On Thursday (3/7), Costco reported 2Q14 EPS of $1.05, $0.11 below our estimate of $1.16. The miss relative to our model came from four main areas: lower GPM ($0.05 of drag), higher (-$0.05), softer MFI growth (-$0.01) and higher pre-opening expenses (-$0.01). Overall for the quarter, sales increased 5.4% YOY, with comp sales increasing 3% led by a robust 4% increase in traffic. Meanwhile, MFI dollar growth was 4.2% YOY, or 7% in local currencies. Digging into margins, GPM (ex. MFI) fell 5 bps YOY to 10.53% - driven by a tough holiday selling season in non-food categories and weaker margins in fresh foods.
Importantly, core-on-core merchandise margins were only down 1 bp, despite COST absorbing 30-50 bps of pressure in both Hardlines /Fresh Foods with Food & Sundries/Softlines rising 5-20 bps.
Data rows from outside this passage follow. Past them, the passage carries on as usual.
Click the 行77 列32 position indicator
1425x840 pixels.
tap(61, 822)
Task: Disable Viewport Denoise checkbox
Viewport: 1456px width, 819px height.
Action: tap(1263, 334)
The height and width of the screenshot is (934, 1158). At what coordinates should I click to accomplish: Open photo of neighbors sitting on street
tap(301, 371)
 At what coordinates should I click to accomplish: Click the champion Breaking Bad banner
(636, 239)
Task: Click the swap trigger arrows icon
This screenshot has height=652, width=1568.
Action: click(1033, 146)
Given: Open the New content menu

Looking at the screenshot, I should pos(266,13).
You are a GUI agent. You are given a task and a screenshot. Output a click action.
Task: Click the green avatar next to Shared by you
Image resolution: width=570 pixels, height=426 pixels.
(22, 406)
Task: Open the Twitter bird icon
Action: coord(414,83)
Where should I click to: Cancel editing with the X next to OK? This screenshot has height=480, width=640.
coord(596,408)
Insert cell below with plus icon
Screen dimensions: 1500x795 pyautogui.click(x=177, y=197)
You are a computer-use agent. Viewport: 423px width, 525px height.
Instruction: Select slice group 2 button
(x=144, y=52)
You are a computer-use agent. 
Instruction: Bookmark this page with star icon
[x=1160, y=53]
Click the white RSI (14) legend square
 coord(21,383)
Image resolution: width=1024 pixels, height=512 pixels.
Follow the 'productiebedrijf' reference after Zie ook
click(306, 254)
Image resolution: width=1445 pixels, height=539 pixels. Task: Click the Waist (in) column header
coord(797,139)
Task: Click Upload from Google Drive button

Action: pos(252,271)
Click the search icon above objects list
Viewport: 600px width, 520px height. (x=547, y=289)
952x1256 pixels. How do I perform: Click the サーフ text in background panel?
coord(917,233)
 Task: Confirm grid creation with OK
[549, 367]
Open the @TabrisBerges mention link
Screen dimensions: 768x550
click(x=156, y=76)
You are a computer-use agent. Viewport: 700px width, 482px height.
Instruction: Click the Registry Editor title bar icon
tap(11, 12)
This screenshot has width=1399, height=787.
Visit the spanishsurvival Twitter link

Costco also reported core February SSS of roughly 4.3% on Thursday, despite being negatively impacted ~100 bps from bad weather. An important take from the call was managements’ indication that they would be repurchasing shares in 3Q14, after 5 straight quarters without any purchases. Overall, it pays to look ahead, as things get easier for Costco, with easier core compares for the rest of the year and as it cycles 8 bps of core GPM pressure in 2H14. We reiterate our Buy rating with a $129 price target on shares of COST, based on 23x our CY15 EPS estimate of $5.62.